━━ Records for processing

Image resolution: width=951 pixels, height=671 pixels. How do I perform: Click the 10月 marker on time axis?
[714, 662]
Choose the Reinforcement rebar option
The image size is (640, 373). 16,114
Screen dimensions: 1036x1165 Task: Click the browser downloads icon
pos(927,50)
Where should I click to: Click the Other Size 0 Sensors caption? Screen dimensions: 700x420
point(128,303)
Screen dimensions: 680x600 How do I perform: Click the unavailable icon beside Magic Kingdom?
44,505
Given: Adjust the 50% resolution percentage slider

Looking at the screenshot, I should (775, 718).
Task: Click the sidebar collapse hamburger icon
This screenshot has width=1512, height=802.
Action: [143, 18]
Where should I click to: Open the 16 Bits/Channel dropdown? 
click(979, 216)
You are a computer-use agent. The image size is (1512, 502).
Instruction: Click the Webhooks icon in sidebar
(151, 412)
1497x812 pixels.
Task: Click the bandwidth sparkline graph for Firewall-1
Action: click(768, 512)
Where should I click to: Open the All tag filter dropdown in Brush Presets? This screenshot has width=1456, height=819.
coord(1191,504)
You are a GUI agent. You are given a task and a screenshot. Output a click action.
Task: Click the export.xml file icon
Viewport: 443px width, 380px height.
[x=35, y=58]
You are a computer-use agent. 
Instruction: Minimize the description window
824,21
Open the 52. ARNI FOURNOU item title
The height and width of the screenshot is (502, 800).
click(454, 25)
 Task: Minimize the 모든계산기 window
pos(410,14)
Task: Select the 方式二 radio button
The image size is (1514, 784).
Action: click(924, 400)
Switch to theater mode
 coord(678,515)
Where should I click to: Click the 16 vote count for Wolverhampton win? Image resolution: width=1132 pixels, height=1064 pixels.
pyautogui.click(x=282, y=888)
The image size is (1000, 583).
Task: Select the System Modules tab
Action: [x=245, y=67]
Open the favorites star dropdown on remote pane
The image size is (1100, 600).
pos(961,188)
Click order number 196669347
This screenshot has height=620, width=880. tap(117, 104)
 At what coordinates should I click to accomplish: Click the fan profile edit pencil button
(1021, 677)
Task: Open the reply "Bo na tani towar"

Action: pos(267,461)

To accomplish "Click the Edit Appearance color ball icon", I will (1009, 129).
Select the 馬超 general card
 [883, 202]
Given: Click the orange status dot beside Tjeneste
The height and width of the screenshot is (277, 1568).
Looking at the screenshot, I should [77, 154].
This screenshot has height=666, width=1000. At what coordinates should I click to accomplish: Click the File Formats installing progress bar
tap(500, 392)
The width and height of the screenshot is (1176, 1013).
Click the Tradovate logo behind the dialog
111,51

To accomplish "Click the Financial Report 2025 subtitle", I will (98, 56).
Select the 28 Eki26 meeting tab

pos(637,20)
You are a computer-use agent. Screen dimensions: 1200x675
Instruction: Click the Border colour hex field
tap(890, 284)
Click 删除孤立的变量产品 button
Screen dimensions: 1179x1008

━━━━

- Exercise directions
Return the lines above unchanged, from the line containing "Open the 52. ARNI FOURNOU item title" up to and including the line containing "coord(678,515)".

- Answer for the task
Open the 52. ARNI FOURNOU item title
The height and width of the screenshot is (502, 800).
click(454, 25)
 Task: Minimize the 모든계산기 window
pos(410,14)
Task: Select the 方式二 radio button
The image size is (1514, 784).
Action: click(924, 400)
Switch to theater mode
 coord(678,515)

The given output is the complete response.